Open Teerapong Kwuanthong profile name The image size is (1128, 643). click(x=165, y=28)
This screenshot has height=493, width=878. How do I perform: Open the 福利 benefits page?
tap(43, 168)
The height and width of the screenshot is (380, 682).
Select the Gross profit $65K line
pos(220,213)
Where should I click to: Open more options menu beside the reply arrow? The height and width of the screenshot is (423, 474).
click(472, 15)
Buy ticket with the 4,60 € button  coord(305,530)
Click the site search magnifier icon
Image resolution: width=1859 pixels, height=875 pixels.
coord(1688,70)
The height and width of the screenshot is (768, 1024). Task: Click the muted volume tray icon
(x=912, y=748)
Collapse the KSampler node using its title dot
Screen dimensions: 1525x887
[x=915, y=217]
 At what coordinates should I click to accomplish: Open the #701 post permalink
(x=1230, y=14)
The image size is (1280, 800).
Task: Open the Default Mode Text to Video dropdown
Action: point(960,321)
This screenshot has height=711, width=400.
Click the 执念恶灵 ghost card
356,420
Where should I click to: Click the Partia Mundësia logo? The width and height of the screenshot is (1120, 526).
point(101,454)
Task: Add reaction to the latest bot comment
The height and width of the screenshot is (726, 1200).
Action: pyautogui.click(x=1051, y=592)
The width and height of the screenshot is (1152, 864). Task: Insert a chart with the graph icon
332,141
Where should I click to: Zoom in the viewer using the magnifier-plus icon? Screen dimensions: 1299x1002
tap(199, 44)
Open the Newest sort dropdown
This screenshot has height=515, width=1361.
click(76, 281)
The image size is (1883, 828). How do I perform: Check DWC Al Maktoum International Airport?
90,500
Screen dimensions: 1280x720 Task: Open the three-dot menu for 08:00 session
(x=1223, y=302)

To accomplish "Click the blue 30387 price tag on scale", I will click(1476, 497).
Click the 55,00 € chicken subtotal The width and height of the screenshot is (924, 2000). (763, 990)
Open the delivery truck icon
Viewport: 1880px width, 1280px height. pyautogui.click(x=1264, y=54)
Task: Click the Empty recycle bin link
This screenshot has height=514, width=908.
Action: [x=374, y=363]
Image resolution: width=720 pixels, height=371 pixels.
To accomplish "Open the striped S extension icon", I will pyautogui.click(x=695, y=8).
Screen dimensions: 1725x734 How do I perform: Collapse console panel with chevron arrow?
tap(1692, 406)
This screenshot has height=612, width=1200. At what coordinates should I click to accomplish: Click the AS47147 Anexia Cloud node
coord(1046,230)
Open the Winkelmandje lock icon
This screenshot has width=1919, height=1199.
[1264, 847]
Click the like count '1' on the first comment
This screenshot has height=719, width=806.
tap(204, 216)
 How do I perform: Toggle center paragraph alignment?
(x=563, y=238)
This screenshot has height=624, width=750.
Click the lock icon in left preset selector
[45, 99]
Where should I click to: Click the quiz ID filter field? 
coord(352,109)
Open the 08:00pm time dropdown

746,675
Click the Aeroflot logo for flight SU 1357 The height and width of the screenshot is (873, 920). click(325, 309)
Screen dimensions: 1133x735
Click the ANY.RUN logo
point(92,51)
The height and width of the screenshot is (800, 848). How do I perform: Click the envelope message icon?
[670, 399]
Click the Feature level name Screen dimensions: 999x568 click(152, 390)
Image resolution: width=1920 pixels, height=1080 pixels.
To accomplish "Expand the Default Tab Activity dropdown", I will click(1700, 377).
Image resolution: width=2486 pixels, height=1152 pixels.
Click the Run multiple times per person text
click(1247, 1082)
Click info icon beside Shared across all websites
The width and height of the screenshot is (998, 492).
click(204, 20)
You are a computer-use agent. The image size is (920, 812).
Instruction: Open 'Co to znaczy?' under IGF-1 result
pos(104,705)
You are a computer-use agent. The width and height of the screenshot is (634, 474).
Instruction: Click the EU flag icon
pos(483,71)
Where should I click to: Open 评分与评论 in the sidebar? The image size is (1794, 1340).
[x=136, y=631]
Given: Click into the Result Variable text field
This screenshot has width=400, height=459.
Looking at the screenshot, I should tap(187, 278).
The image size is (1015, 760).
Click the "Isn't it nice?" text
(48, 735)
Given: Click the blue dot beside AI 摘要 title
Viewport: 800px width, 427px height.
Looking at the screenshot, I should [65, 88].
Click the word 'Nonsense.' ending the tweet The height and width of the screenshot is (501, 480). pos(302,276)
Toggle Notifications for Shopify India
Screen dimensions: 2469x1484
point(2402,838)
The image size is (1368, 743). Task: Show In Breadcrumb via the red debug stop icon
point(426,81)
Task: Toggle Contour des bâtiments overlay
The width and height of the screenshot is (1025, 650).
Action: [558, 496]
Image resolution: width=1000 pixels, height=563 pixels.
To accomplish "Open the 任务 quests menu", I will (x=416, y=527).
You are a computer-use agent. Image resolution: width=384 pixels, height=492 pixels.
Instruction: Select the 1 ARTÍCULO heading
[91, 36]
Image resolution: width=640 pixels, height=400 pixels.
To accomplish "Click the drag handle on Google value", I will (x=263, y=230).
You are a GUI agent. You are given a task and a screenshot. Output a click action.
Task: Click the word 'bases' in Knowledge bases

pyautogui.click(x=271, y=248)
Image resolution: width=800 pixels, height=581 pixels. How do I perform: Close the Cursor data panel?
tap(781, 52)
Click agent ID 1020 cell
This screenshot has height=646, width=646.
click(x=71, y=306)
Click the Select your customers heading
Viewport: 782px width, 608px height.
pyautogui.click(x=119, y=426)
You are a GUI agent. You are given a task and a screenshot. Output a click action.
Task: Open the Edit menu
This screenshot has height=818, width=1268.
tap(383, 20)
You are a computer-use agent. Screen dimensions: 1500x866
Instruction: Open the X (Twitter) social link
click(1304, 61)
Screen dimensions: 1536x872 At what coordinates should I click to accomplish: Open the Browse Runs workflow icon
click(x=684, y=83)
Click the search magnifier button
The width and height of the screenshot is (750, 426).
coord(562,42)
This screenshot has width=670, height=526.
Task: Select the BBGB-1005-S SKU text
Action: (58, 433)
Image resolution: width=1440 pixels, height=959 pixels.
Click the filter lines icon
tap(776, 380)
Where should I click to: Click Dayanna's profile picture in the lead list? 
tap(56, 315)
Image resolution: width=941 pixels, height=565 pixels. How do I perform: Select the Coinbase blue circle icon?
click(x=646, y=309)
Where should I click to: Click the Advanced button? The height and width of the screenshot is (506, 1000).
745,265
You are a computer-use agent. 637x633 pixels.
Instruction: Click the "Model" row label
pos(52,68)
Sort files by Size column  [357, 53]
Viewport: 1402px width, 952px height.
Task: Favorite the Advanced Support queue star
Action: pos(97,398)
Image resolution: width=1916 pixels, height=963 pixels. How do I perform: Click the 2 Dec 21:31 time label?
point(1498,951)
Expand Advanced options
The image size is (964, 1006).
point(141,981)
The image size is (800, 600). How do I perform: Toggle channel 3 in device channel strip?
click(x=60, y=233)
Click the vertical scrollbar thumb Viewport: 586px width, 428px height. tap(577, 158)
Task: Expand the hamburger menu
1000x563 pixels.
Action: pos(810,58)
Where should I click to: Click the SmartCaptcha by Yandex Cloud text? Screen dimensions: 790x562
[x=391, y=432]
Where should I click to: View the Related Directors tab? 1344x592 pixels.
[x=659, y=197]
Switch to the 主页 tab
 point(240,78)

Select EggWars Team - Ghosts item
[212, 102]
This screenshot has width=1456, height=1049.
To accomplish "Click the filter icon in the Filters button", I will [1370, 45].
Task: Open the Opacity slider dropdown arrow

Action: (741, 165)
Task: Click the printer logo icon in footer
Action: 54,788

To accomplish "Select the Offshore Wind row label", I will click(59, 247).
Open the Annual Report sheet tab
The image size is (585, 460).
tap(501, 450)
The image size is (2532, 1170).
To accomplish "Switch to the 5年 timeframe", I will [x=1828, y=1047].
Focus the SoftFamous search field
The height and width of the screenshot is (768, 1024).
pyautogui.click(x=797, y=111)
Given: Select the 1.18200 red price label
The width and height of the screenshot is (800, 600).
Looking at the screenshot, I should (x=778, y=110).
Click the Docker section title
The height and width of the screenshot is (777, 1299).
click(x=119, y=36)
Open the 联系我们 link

——

» **Task objective**: Your task is to retype, exactly and only, the lines from the one with "Click the vertical" through the final line above.

» **Solution for this problem**:
Click the vertical scrollbar thumb Viewport: 586px width, 428px height. tap(577, 158)
Task: Expand the hamburger menu
1000x563 pixels.
Action: pos(810,58)
Where should I click to: Click the SmartCaptcha by Yandex Cloud text? Screen dimensions: 790x562
[x=391, y=432]
Where should I click to: View the Related Directors tab? 1344x592 pixels.
[x=659, y=197]
Switch to the 主页 tab
 point(240,78)

Select EggWars Team - Ghosts item
[212, 102]
This screenshot has width=1456, height=1049.
To accomplish "Click the filter icon in the Filters button", I will [1370, 45].
Task: Open the Opacity slider dropdown arrow

Action: (741, 165)
Task: Click the printer logo icon in footer
Action: 54,788

To accomplish "Select the Offshore Wind row label", I will click(59, 247).
Open the Annual Report sheet tab
The image size is (585, 460).
tap(501, 450)
The image size is (2532, 1170).
To accomplish "Switch to the 5年 timeframe", I will [x=1828, y=1047].
Focus the SoftFamous search field
The height and width of the screenshot is (768, 1024).
pyautogui.click(x=797, y=111)
Given: Select the 1.18200 red price label
The width and height of the screenshot is (800, 600).
Looking at the screenshot, I should (x=778, y=110).
Click the Docker section title
The height and width of the screenshot is (777, 1299).
click(x=119, y=36)
Open the 联系我们 link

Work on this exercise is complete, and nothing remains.